After a short fall, I find myself staring down a dark tunnel, my flashlight illuminating the wall at the far end. I can hear grunting within a few feet of me, but turning frantically I can’t see anything. I spin around again, pausing this time to study the blood on the wall up ahead. It’s a message: ‘Don’t trust your eyes’.
The grunting gets louder and instinctively I fire a shot down the corridor, which reveals a four-legged creature with a deer skull for a head. I’m in a tight space with no room to flank, so I run backwards, a shotgun in each hand, frantically shooting at the beast and jumping from side to side to avoid taking any damage.
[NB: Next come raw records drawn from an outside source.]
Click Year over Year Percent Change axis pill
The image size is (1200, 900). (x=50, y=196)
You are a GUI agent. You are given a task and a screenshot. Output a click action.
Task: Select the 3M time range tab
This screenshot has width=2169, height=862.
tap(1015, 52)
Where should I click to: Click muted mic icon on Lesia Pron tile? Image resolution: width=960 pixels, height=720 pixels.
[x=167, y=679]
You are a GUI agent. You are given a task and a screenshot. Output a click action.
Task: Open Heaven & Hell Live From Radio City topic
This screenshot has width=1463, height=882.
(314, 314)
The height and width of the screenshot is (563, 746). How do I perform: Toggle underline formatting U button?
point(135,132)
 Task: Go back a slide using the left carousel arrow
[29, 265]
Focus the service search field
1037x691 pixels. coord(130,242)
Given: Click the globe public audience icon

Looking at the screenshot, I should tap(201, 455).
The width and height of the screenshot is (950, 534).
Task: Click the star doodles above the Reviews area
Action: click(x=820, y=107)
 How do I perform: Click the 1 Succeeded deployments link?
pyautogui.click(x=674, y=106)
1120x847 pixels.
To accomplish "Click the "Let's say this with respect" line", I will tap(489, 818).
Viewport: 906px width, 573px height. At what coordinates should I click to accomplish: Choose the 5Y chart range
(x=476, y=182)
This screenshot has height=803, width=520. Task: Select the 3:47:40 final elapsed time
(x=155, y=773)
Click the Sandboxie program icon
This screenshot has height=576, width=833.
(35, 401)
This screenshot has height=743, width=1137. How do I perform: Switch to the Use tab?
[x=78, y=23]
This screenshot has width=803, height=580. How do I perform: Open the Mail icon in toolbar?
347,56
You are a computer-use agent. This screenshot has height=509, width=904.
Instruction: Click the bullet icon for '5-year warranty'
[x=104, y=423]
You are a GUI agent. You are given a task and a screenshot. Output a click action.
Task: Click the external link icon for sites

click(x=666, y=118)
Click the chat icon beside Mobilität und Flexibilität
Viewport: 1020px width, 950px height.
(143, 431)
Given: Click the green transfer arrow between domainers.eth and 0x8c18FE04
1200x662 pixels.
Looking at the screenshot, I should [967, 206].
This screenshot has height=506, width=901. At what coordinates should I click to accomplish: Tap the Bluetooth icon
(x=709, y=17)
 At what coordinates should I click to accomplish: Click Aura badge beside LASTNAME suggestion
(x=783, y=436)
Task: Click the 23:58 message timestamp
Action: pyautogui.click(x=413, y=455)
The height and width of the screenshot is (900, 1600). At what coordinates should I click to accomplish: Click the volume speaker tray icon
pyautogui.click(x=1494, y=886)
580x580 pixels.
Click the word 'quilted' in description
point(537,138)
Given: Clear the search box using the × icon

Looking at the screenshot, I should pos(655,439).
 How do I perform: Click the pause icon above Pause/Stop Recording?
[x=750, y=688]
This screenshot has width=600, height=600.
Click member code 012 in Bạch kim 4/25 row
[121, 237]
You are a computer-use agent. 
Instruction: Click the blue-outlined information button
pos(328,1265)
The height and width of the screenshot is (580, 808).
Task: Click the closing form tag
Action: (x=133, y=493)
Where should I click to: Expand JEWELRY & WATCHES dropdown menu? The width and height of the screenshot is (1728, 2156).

That’s how Dusk introduced me to strafe-jumping, a mechanic I’ve tried to master when making hipsterish forays into FPS classics like Quake III Arena, but never managed to pull off with any consistency. So why have I found this notoriously tricky movement technique so easy in Dusk? Simple: I need only jump and hold one of the strafe keys at the same time. There’s no need to flick my aim from side to side or time my jumps to perfection – I can even grind along walls without losing any momentum. It’s strafe-jumping with training wheels and it’s bloody good fun.
By the time I hit Dusk’s third episode I’m up against several of the same invisible wendigos, a few spectral knights, 20 or so cultists, and a couple of chainsaw-wielding maniacs – not to mention four flying globs of gore that spew out swarms of homing skulls.
This time I’m in an open arena, a rocky plateau suspended in the ether with nothing but a church to break up the terrain. If demon slayers have an idyll, this is surely it. Here I’m free to strafe-jump as much as I want, spinning mid-flight to take a lethal snapshot with my hunting rifle, or circle strafing in order to corral all the various nasties together before whipping out a grenade launcher for low-cost gibs.
These movements are ridiculously easy to master in Dusk – so easy in fact that it’s needed to add a few extra tools for players to experiment with, such as the ability to hover in the air by firing the crossbow at the ground, or perform a somersault every time you have even the slightest bit of ground clearance. Chain those together, finish with a rocket launcher shot, and you’ll struggle to stifle a smile as streams of gore billow out beneath you.
The fact that these feats aren’t hard to pull off makes Dusk a constant joy to play. The ‘90s first-person shooters that inspired it – Quake, Half-Life, Heretic, etc – can’t compete with Dusk in terms of how much fun you can have with them.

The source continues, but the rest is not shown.